Cite this article: Chin. J. Struct. Chem., 2025, 44(12), 100745. DOI: 10.1016/j.cjsc.2025.100745

Publication date: December 1, 2025

Keywords: High-entropy metallene nanoribbon; Multi-metallic synergistic effect; PET plastic upgrading; Ethylene glycol oxidation; Glycolic acid production

ABSTRACT

The electrochemical upgrading of polyethylene terephthalate (PET) plastics represents a highly promising strategy for achieving high-value utilization of waste resources, and its efficiency is highly related to identify active electrocatalysts for PET-derived ethylene glycol oxidation reaction (EGOR).
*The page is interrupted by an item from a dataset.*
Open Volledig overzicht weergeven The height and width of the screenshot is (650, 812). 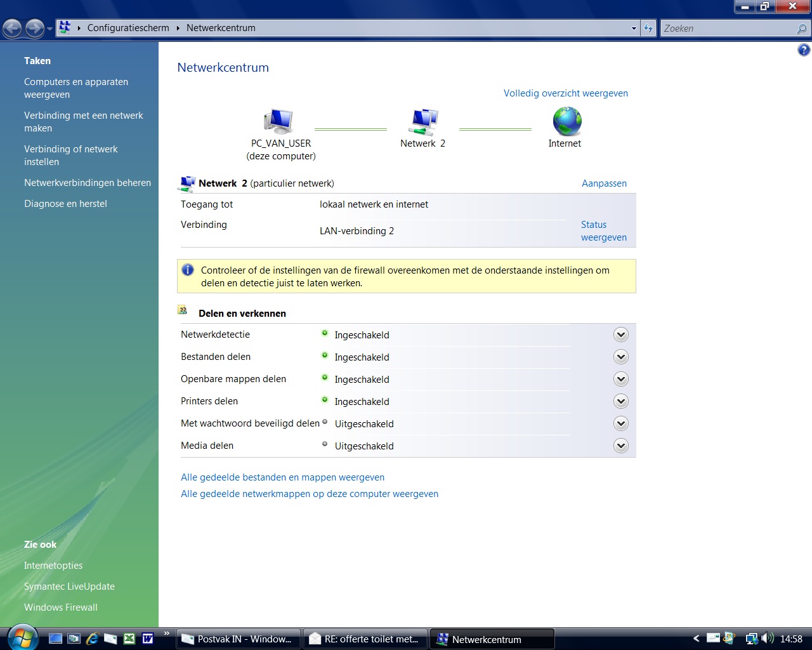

In this work, atomically thin high-entropy PdPtRhFeCuMo metallene nanoribbons (PdPtRhFeCuMo HMRs) have been synthesized and served as high-performance catalysts for electro-reforming PET plastic, which possess a high current density of 180 mA cm-2 at a low potential of 0.9 V for EGOR, with excellent Faraday efficiency of 96.81% for highly efficient and selective conversion of EG into high-value-added glycolic acid (GA). Experimental and theoretical results reveal that the multi-metallic synergistic effect of PdPtRhFeCuMo HMRs effectively modulates adsorption behavior of intermediates and reduce the EGOR energy barrier, thus promoting the selective EG-to-GA conversion. This study proposes the reasonable design of high-entropy metallene nanoribbons for the electrochemical upgrading of PET plastics to high-value C2 products.